Stone was one of 11 panelists of religious leaders and academic professionals that were invited to discuss ‘The f Word,’ or forgiveness, hosted by Dr. Forrest Crawford and The Forgiveness Project.
“I got engaged to a young man, and we moved into a basement apartment, and he changed completely,” said Stone. “He would tackle me to the ground and would choke me until I passed out.”
Stone recounted many of the things that occurred while she was held captive in that basement. She finally found the courage to leave and was forced to suppress those memories with bad habits until she finally found a man that cared for her. With him, she started a family and attempted to move on, but the memories remained.
Panelists discussed many similar situations and explored the power of forgiveness.
“Forgiveness isn’t a single ‘aha’ moment,” commented panelist Rev. Shelley Page. “It is a process of having compassion for yourself, having compassion for your friends and loved ones and, finally, having compassion for the perpetrator.”
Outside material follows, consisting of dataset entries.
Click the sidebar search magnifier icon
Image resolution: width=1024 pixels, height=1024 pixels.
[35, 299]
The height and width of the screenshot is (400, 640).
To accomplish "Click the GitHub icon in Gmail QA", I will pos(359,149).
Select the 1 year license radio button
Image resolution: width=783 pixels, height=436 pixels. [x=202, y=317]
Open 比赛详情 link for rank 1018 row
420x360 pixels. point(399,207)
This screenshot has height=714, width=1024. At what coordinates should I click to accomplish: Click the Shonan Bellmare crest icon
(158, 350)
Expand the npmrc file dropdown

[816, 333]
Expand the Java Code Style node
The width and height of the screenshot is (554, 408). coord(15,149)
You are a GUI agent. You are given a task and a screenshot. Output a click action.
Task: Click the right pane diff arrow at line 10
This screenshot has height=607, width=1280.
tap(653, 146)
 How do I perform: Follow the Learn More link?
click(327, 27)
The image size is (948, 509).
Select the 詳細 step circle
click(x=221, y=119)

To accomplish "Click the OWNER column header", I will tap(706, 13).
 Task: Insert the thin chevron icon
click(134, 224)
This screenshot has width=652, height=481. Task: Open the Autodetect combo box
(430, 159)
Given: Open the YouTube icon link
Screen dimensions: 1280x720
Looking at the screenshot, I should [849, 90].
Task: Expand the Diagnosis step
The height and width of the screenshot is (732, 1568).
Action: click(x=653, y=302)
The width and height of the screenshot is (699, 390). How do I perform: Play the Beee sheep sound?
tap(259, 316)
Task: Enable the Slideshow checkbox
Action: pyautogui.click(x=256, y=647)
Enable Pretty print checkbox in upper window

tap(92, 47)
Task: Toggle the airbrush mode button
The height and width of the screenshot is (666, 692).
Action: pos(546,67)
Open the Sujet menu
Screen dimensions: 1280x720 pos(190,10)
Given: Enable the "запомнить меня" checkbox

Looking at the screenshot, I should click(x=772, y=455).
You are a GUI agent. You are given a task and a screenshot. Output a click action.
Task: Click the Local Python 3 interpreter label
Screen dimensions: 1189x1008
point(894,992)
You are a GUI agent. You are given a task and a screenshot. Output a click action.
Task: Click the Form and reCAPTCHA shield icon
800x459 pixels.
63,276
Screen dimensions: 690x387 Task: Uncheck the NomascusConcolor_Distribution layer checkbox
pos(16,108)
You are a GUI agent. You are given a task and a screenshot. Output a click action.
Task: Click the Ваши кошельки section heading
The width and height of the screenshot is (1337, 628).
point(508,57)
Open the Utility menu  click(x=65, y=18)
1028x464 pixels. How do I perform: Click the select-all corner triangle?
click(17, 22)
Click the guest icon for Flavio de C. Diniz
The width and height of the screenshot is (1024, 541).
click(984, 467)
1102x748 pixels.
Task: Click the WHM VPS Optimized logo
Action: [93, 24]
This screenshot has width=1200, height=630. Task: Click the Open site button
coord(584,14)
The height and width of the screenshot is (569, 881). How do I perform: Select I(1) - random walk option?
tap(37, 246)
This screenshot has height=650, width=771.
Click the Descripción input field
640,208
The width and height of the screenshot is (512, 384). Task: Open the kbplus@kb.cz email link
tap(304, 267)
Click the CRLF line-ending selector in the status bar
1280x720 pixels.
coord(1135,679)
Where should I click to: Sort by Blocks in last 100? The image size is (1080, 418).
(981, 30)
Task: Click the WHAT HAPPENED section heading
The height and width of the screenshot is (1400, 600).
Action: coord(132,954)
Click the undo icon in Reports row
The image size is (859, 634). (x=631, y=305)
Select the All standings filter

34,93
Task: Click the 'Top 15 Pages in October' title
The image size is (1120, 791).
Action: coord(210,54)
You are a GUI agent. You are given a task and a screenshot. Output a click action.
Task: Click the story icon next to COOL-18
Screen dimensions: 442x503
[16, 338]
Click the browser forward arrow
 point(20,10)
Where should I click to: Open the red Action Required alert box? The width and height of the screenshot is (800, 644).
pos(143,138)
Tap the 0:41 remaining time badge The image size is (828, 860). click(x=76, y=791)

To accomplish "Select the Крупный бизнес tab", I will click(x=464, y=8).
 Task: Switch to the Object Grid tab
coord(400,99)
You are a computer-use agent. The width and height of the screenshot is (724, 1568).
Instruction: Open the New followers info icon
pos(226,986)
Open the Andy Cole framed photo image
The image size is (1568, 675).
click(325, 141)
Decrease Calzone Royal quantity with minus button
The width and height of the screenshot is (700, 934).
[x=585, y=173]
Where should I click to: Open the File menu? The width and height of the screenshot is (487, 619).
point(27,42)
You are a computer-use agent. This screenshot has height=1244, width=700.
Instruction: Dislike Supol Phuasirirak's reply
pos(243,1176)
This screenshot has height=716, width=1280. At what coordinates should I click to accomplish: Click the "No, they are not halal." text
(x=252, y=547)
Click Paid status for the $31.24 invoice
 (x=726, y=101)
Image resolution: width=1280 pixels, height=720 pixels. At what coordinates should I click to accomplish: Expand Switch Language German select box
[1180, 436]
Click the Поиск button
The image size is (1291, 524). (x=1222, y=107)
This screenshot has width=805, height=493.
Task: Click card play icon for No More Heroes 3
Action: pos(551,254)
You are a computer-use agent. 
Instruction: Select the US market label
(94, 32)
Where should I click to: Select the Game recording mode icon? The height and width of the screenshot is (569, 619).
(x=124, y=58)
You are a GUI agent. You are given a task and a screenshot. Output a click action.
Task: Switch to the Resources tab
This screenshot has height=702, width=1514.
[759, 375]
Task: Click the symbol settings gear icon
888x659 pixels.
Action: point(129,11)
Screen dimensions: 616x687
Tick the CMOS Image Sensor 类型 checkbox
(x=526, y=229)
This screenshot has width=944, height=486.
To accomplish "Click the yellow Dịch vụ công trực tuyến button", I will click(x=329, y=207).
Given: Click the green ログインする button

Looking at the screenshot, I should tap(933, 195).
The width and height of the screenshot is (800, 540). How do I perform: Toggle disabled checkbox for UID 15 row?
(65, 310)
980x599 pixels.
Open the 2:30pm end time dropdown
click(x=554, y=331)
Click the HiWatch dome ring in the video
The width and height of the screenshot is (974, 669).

Panelist Dr. Stephanie Wolfe discussed the importance of the victim receiving closure.
“Survivors need justice. Without the apology, you can never move past the idea that you’ll be targeted again,” said Wolfe. “Criminal justice legitimizes the wrong, but it doesn’t say I’m sorry.”
Another panelist, Dr. Maria Parilla de Kokal of WSU Psychology Department, commented on the power of forgiving, even if the perpetrator doesn’t want forgiveness.
“Not everyone feels bad or even cares for that matter,” said Kokal. “But do you? And that’s what matters; that’s what makes the difference.”
Ultimately, 25 years after she escaped from that basement, Stone decided to face her captor alongside her husband and forgive him.
“I stood face to face to this man,” said Stone. “I saw a man shaken and shrinking, just as I had been myself 25 years ago.” She said she felt powerful. With courage, she explained that she forgave him for all that he had done. She was shocked, however, when he denied the events ever occurring.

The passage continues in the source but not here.